**** Data extracts

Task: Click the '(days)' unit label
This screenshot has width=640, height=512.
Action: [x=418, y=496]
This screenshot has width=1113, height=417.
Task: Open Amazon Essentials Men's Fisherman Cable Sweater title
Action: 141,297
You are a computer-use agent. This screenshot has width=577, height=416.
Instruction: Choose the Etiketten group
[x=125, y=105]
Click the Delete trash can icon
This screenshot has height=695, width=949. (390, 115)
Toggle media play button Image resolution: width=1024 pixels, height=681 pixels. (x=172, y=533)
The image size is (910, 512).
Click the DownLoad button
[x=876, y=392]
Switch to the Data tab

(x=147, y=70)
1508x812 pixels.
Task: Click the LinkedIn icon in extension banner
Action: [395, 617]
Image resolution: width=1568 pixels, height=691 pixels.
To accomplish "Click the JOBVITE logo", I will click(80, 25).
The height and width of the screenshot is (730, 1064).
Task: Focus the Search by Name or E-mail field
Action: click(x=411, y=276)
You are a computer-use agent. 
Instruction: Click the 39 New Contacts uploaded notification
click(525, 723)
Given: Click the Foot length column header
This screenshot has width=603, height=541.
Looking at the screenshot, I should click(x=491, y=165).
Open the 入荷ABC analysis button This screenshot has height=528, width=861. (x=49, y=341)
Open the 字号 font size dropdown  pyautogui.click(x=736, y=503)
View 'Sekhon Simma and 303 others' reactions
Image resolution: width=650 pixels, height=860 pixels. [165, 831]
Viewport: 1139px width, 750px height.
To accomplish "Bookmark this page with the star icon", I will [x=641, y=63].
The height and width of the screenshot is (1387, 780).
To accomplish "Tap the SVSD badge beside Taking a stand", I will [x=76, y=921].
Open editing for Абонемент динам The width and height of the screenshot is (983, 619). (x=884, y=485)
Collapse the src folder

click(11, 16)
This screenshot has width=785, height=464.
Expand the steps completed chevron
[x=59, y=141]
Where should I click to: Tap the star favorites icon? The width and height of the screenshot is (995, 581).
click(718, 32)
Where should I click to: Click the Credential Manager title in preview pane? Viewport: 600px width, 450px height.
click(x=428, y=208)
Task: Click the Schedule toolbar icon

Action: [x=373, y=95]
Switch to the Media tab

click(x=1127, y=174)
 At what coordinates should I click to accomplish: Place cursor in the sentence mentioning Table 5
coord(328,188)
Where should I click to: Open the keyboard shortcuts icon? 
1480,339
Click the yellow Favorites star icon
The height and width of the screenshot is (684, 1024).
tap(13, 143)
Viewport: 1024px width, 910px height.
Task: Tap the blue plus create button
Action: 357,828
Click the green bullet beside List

********

# Directions for this task
Retype every entry above, word for word.

# Answer for the task
Task: Click the '(days)' unit label
This screenshot has width=640, height=512.
Action: [x=418, y=496]
This screenshot has width=1113, height=417.
Task: Open Amazon Essentials Men's Fisherman Cable Sweater title
Action: 141,297
You are a computer-use agent. This screenshot has width=577, height=416.
Instruction: Choose the Etiketten group
[x=125, y=105]
Click the Delete trash can icon
This screenshot has height=695, width=949. (390, 115)
Toggle media play button Image resolution: width=1024 pixels, height=681 pixels. (x=172, y=533)
The image size is (910, 512).
Click the DownLoad button
[x=876, y=392]
Switch to the Data tab

(x=147, y=70)
1508x812 pixels.
Task: Click the LinkedIn icon in extension banner
Action: [395, 617]
Image resolution: width=1568 pixels, height=691 pixels.
To accomplish "Click the JOBVITE logo", I will click(80, 25).
The height and width of the screenshot is (730, 1064).
Task: Focus the Search by Name or E-mail field
Action: click(x=411, y=276)
You are a computer-use agent. 
Instruction: Click the 39 New Contacts uploaded notification
click(525, 723)
Given: Click the Foot length column header
This screenshot has width=603, height=541.
Looking at the screenshot, I should click(x=491, y=165).
Open the 入荷ABC analysis button This screenshot has height=528, width=861. (x=49, y=341)
Open the 字号 font size dropdown  pyautogui.click(x=736, y=503)
View 'Sekhon Simma and 303 others' reactions
Image resolution: width=650 pixels, height=860 pixels. [165, 831]
Viewport: 1139px width, 750px height.
To accomplish "Bookmark this page with the star icon", I will [x=641, y=63].
The height and width of the screenshot is (1387, 780).
To accomplish "Tap the SVSD badge beside Taking a stand", I will [x=76, y=921].
Open editing for Абонемент динам The width and height of the screenshot is (983, 619). (x=884, y=485)
Collapse the src folder

click(11, 16)
This screenshot has width=785, height=464.
Expand the steps completed chevron
[x=59, y=141]
Where should I click to: Tap the star favorites icon? The width and height of the screenshot is (995, 581).
click(718, 32)
Where should I click to: Click the Credential Manager title in preview pane? Viewport: 600px width, 450px height.
click(x=428, y=208)
Task: Click the Schedule toolbar icon

Action: [x=373, y=95]
Switch to the Media tab

click(x=1127, y=174)
 At what coordinates should I click to accomplish: Place cursor in the sentence mentioning Table 5
coord(328,188)
Where should I click to: Open the keyboard shortcuts icon? 
1480,339
Click the yellow Favorites star icon
The height and width of the screenshot is (684, 1024).
tap(13, 143)
Viewport: 1024px width, 910px height.
Task: Tap the blue plus create button
Action: 357,828
Click the green bullet beside List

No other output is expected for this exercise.